Although it’s little commented on, the screenshot bears a curious symmetry to the selfie—in its eschewal of the rear-facing camera and its memorialization of solitude. A writer for Vice dubbed the screenshot “the faceless selfie … a way to share what happens when we’re alone on the internet.” Perhaps this gets at the note of self-incrimination I sense in your question. The camera roll contains the receipts of our attention, evidence of how we have opted to spend our mortal hours. “Where your treasure is, there will your heart be also,” Christ said, a proverb that insists all collections are a synecdoche for one’s soul.
When your private gallery becomes a mirror of your data trail and images of your own face, it’s easy to fear that your life has been whittled down to a pinpoint of frenetic, solipsistic attention—that what you are choosing to look at is yourself in the act of looking.
But I don’t think it’s as simple as that. For one thing, taking photos of other people has become impossibly fraught. Or maybe it always was. “There is an aggression implicit in every use of the camera,” Susan Sontag wrote in 1977’s On Photography. There is more than a whiff of violence in the very terminology we use to describe the camera’s function (to “shoot,” to “capture”), and casual photography has become even more intrusive now that the economic incentives of the digital economy have turned experience into a commodity. In a moment when it’s widely understood that group selfies require verbal consent, when any image can be publicly posted, altered, or fed into generative algorithms to produce deepfakes, taking candid photos at an intimate gathering has become a quasi-hostile act.
But the content of your camera roll might also speak to the existential purpose of such images.

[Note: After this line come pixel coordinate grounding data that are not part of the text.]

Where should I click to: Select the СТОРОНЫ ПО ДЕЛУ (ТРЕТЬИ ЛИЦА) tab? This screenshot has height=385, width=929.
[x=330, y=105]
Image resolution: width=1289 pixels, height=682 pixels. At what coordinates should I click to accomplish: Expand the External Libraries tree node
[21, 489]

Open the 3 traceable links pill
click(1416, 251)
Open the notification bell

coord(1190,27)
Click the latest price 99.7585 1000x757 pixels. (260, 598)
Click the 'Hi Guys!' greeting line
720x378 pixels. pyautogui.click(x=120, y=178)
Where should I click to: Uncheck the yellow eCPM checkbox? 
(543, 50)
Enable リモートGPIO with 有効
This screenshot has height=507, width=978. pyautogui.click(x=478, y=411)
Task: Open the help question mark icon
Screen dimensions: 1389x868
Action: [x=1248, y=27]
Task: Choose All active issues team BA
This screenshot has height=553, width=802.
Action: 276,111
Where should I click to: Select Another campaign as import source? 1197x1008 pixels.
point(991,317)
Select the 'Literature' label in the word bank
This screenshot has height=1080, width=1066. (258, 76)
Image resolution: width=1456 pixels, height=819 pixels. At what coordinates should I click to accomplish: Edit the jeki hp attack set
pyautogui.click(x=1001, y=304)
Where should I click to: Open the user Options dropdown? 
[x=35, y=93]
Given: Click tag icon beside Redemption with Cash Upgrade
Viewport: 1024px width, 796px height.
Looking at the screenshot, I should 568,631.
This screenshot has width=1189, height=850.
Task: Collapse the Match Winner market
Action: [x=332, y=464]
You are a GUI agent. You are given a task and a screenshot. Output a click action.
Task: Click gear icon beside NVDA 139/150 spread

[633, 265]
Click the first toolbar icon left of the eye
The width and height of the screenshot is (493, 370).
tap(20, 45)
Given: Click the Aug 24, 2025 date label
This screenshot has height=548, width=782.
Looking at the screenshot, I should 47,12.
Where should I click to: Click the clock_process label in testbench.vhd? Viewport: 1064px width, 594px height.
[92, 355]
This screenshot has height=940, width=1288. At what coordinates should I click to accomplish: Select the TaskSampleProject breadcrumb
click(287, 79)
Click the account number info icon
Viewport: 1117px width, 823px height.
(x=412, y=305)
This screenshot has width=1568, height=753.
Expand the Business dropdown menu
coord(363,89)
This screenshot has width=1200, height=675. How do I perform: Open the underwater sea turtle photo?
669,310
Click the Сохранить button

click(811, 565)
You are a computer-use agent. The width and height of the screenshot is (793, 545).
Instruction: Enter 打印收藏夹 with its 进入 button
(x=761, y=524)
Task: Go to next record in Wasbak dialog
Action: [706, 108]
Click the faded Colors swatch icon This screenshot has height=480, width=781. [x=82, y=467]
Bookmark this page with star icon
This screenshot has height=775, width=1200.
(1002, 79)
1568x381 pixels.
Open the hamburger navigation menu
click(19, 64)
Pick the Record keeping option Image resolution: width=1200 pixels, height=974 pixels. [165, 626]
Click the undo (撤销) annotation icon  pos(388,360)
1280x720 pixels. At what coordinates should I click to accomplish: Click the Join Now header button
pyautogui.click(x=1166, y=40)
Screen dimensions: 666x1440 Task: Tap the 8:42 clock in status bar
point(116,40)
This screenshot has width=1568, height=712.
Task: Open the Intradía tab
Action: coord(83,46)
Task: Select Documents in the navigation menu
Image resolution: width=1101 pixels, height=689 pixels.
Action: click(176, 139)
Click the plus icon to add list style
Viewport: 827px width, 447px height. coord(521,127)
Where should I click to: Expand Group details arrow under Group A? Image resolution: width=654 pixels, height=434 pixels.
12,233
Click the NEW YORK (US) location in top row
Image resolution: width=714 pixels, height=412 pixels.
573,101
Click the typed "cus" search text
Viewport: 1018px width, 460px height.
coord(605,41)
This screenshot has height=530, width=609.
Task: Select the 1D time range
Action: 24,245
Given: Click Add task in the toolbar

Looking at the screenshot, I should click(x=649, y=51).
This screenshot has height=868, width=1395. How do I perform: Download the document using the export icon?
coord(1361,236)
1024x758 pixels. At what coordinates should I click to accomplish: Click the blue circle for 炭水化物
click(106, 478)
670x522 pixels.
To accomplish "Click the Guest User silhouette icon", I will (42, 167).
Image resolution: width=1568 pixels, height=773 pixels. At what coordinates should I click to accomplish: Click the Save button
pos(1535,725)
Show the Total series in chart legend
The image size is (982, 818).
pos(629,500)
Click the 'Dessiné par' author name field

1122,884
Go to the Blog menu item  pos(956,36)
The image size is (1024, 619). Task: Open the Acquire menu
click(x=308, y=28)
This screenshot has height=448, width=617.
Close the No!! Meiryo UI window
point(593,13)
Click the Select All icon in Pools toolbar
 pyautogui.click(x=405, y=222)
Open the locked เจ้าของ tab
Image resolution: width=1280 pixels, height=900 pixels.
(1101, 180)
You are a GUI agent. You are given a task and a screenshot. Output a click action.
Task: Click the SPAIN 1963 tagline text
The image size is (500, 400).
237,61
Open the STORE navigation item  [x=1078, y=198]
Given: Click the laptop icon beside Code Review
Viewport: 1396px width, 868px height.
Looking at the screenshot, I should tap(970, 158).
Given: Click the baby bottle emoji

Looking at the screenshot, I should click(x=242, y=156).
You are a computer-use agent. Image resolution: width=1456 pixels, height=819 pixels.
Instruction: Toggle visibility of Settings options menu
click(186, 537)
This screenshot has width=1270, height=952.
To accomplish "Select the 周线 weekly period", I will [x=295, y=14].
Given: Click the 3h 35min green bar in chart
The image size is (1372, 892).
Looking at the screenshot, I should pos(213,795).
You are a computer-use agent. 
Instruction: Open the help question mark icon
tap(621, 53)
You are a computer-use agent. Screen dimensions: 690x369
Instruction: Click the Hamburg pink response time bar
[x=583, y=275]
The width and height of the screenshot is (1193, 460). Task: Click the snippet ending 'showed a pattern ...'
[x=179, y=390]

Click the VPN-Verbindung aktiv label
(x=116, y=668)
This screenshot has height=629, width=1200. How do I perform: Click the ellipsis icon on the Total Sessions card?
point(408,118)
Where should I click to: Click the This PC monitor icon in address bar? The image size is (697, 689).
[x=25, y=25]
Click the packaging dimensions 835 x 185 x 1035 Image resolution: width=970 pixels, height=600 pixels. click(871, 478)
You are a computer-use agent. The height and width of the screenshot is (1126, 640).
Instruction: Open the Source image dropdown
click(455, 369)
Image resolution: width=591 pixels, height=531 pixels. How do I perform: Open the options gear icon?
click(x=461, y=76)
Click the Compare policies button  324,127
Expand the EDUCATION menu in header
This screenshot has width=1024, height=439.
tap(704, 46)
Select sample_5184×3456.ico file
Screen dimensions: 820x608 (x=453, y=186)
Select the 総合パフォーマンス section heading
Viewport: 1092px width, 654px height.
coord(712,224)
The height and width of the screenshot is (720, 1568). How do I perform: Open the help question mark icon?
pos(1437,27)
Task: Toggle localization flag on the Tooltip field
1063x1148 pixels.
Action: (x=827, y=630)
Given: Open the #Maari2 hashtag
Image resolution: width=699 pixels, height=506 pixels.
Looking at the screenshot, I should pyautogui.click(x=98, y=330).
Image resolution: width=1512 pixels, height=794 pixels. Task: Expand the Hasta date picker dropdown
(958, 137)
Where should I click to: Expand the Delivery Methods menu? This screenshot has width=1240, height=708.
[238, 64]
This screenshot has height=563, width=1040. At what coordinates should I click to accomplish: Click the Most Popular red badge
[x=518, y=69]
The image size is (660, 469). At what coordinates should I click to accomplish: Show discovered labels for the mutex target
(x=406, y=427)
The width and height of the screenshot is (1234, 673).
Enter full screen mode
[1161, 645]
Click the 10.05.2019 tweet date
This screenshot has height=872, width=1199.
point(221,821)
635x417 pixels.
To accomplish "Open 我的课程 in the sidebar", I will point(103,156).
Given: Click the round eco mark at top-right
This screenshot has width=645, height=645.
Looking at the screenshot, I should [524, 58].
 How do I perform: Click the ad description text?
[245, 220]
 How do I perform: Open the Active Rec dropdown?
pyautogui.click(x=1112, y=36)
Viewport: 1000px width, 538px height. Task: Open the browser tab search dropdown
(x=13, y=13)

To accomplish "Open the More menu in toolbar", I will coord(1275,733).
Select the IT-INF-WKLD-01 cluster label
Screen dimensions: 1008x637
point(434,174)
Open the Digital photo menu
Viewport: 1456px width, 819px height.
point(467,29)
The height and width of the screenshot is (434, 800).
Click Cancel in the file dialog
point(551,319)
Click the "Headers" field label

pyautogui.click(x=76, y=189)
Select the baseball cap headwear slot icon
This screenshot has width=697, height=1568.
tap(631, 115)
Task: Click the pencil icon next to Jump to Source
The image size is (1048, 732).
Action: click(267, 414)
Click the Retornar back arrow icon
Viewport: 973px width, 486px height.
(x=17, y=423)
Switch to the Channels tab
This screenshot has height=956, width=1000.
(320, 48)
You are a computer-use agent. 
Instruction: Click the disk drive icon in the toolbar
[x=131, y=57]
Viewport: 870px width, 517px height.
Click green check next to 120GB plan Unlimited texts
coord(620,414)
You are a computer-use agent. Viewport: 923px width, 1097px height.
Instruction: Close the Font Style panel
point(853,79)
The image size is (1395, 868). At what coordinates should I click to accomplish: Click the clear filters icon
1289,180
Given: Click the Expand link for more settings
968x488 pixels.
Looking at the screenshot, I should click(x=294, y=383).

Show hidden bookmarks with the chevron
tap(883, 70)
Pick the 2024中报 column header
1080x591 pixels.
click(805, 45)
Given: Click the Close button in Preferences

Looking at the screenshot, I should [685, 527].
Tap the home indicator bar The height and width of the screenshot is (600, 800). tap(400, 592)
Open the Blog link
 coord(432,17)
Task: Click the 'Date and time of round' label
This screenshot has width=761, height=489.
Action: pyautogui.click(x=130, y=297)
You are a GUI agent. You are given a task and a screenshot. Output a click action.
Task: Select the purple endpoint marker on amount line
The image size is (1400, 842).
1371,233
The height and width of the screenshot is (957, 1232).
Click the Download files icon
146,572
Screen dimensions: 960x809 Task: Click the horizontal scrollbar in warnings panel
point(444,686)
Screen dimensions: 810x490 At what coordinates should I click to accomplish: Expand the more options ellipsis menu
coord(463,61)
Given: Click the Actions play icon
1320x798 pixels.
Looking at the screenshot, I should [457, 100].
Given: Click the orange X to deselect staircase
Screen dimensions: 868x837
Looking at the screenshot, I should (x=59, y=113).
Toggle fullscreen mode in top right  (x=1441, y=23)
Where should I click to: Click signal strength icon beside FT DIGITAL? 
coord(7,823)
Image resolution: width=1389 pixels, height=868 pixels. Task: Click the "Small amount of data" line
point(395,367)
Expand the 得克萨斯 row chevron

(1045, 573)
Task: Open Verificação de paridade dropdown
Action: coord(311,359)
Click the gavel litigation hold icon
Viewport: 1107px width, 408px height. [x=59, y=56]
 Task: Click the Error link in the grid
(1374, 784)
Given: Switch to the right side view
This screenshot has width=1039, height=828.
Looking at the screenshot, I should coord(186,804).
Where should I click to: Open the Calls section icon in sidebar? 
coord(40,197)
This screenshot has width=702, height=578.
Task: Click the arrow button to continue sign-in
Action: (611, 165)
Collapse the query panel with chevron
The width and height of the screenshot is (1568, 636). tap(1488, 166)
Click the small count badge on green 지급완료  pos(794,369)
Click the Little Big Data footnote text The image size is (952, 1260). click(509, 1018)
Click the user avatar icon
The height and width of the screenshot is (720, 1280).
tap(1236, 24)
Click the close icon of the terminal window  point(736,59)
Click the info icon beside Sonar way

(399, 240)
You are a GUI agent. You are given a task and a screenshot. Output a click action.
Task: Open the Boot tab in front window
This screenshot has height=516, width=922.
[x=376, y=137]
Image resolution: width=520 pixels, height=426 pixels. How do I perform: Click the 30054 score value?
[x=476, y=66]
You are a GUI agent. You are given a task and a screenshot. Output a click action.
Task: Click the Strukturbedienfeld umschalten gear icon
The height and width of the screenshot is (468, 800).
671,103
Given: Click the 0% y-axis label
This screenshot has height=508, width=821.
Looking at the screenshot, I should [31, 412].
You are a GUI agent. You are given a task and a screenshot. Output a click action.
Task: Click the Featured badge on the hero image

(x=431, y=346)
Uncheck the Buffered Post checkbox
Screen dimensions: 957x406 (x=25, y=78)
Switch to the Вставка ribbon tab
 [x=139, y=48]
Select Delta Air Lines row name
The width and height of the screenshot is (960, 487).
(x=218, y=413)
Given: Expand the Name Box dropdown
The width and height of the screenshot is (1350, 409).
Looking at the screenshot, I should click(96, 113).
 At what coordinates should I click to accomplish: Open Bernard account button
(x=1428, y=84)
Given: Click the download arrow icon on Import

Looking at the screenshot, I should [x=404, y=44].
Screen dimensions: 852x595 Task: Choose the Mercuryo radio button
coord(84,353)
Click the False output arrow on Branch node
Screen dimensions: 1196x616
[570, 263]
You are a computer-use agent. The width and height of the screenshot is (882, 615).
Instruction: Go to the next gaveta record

Photos are, at root, an attempt to stop time—to halt and contain the feed of experience that relentlessly passes through us. The point of the old family photo album was not merely to collect as many images as possible, but to draw a firm perimeter around a year that was overfull with experience, marking the important milestones—the child’s baptism, the summer vacation—that will make it legible in the collective memory. The camera roll on your phone offers a similar promise, but creating a narrative with coherence depends on its finitude. For many of us, the camera roll serves as a new kind of contact sheet that will inevitably undergo further winnowing before it is posted publicly on social platforms. (The performative carelessness of the photo dump, a quiet mutiny against aspirational content, is, as many critics have pointed out, a self-conscious act of curation in disguise.)
All of which is to say: If your camera roll is full of digital footprints, this may simply be evidence that life online is moving faster than your offline existence—that the need to shape chaos into a coherent narrative feels more urgent in the realm of infinite scrolls than it does in the clearly marked hours you experience IRL. Whereas for the modernists, life was a bustling frenzy of activity that could be captured only by breathless stream of consciousness, for us, ordinary offline existence seems slow or even static in comparison to the pace of the news cycle or the speed with which viral stories and digital trends appear and then fade into the void of history.
After spending hours on the internet, experiencing time as sheer free fall, it is a shock to look up from your screen and find the world around you—the plants, the chairs, your friends and family—as unchanged as a still life painting. This uncanny permanence fails to spark the acquisitive impulse in us.